Afgelopen jaar werd de WOMAN (World Maternal Antifibrinolytic)-trial in de Lancet gepubliceerd. Deze studie startte voor publicatie van CRASH-2, door dezelfde hoofdauteurs. In de WOMAN-trial werd bij 20.000 patiënten het gebruik van TXA bij vrouwen met een fluxus postpartum onderzocht; een andere patiëntencategorie waarbij veel bloedverlies op de voorgrond staat. Voor ons interessant om vanaf te weten, als frequente behandelaars van patiënten met veel bloedverlies en gebruikers van TXA.

In een notendop beschrijven we hieronder de studieopzet en uitkomsten van de WOMAN-trial. Vervolgens besteden we aandacht aan een meta-analyse van CRASH-2 en WOMAN, die afgelopen januari in de Lancet verscheen. Zijn we op de juiste weg met het toedienen van TXA en maakt het moment van toedienen van TXA uit?


Artikel

WOMAN Trial Collaborators. Effect of early tranexamic acid administration on mortality, hysterectomy, and other morbidities in women with post-partum haemorrhage (WOMAN): an international, randomised, double-blind, placebo-controlled trial.
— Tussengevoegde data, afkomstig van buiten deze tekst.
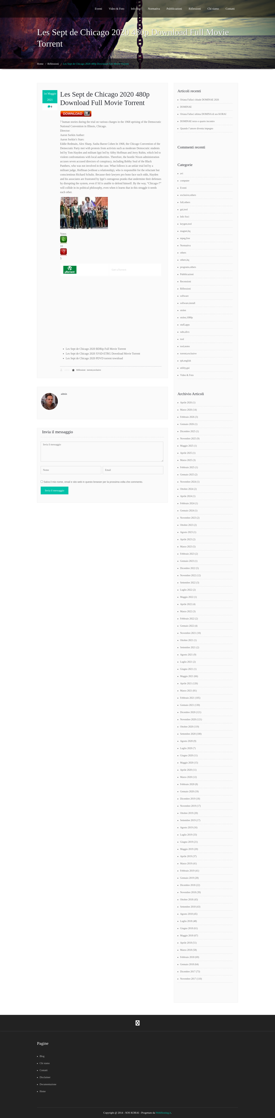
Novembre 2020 (188, 719)
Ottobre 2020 (186, 726)
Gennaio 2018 (187, 964)
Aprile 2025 (186, 453)
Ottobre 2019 (186, 813)
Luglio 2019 (186, 834)
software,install (187, 303)
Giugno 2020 (186, 755)
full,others (185, 202)
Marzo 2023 (186, 546)
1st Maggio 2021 (49, 96)
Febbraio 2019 (187, 870)
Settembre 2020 (188, 734)
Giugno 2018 (186, 928)
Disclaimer (45, 1077)
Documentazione (48, 1084)
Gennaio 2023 (187, 561)
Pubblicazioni (174, 8)
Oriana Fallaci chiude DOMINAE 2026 (199, 99)
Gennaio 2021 (187, 705)
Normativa (154, 8)
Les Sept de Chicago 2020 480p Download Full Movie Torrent (96, 63)
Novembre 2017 (188, 978)
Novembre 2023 (188, 517)
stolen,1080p (186, 317)
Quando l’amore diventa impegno (196, 128)
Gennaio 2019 (187, 878)
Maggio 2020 (186, 762)
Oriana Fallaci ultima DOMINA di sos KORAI (203, 114)
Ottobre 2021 (186, 640)
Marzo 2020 (186, 777)
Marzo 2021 (186, 690)
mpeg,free (185, 238)
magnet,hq (185, 231)
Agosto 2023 (186, 532)
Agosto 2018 (186, 914)
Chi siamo (213, 8)
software (184, 296)
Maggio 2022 (186, 597)
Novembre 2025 (188, 438)
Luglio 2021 (186, 662)
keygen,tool (186, 224)
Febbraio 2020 (187, 784)
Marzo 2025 (186, 460)
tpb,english (185, 360)
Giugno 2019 (186, 842)
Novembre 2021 (188, 633)
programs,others (188, 267)
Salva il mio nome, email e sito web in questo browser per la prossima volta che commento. (93, 481)
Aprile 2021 (186, 683)
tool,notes (185, 346)
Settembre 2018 (188, 906)
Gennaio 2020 (187, 791)
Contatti (230, 8)
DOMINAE (186, 107)
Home (40, 63)
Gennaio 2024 (187, 510)
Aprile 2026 (186, 402)
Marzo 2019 (186, 863)
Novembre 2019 (188, 806)
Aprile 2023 (186, 539)
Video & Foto (116, 8)
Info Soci (136, 8)
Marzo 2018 (186, 950)
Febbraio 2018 (187, 957)
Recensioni (185, 281)
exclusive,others (188, 195)
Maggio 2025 (186, 445)
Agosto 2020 (186, 741)
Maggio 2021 (186, 676)
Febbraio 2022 (187, 618)
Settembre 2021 (188, 647)
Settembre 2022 (188, 582)
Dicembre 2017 (187, 971)
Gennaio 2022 (187, 626)
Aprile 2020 (186, 770)
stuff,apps (185, 324)
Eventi (98, 8)
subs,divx (184, 332)
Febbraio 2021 (187, 698)
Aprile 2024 (186, 496)
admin (65, 370)
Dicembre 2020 (187, 712)
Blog (42, 1056)
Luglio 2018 (186, 921)
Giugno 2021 (186, 669)
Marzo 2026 (186, 409)
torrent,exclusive (94, 370)
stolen (183, 310)
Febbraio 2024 (187, 503)
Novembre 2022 (188, 575)
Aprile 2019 (186, 856)
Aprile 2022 (186, 604)
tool (182, 339)
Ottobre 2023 (186, 525)
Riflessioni (195, 8)
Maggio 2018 (186, 935)
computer (184, 180)
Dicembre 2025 (187, 431)
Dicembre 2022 (187, 568)
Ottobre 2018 (186, 899)
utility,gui (185, 368)
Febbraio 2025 (187, 467)
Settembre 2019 (188, 820)
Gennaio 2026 (187, 424)
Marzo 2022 (186, 611)
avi (181, 173)
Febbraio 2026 (187, 417)
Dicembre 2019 (187, 798)
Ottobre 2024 (186, 489)
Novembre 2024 (188, 481)
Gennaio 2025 (187, 474)
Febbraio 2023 (187, 553)
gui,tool (184, 209)
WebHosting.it (163, 1112)
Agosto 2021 (186, 654)
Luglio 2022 (186, 590)
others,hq (184, 260)
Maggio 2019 (186, 849)
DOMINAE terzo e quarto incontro (197, 121)
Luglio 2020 (186, 748)
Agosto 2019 (186, 827)
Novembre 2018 (188, 892)
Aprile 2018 (186, 942)
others (183, 252)
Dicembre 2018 (187, 885)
Lancet. 2017 May 27;389(10084):2105-2116.


Onderzoeksvraag

Leidt vroege toediening van tranexaminezuur bij vrouwen met een fluxus postpartum tot minder sterfte door verbloeding, vergeleken met placebo?

 

Studieopzet

Internationale, gerandomiseerde, dubbelblinde, placebo-gecontroleerde trial.

Inclusie van 2010 – 2016.

 

Setting

193 centra in 21 landen: Nigeria (5711 ptn.), Pakistan (5282 ptn.), gevolgd door 4 Afrikaanse landen, dan Verenigd Koninkrijk (569 ptn.), hierna volgen Afrikaanse, Aziatische, Zuid-Amerikaanse en Oost-Europese landen.

 

PICO

Patiënten
Vrouwen ≥16 jaar met een fluxus postpartum na een vaginale bevalling of sectio caesarea.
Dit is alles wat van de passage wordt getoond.